What you will do »
Every line below that contains "screenshot" is to be copied.

Material shown »

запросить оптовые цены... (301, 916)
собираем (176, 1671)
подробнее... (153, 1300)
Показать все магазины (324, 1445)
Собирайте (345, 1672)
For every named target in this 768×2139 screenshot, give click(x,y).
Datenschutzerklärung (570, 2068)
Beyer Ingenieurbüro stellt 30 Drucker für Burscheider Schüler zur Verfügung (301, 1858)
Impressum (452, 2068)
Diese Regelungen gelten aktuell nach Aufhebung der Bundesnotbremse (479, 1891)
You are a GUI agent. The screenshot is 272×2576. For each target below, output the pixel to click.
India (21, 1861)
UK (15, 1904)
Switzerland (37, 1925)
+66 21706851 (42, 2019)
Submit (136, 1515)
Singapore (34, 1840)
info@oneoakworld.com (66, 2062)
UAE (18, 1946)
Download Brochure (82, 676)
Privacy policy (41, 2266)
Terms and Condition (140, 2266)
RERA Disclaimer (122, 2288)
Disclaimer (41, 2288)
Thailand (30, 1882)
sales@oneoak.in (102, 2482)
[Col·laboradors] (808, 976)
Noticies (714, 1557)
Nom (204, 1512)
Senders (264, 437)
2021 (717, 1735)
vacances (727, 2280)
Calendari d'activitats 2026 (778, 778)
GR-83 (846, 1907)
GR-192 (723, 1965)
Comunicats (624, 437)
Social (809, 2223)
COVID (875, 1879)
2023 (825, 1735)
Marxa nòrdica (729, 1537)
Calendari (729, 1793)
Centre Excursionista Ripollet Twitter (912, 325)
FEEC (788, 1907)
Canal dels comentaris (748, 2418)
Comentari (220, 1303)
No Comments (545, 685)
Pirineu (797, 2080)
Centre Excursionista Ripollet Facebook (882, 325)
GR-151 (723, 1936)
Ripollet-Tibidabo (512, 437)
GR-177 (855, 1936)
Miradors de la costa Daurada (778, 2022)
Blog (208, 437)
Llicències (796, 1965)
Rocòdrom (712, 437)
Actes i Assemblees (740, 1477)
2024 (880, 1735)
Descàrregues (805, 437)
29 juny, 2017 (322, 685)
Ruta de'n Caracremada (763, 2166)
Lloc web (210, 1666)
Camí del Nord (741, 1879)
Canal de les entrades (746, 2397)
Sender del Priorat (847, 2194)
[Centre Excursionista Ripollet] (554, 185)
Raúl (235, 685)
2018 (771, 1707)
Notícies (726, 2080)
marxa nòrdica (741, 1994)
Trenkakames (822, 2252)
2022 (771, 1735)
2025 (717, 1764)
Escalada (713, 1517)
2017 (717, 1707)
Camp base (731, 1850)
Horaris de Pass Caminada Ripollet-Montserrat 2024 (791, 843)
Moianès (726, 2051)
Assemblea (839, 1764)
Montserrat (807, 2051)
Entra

Problem solution »
For every named target in this 768×2139 screenshot, give click(x,y).
You are a GUI agent. The screenshot is 272×2576. For each target below, output the pixel to click.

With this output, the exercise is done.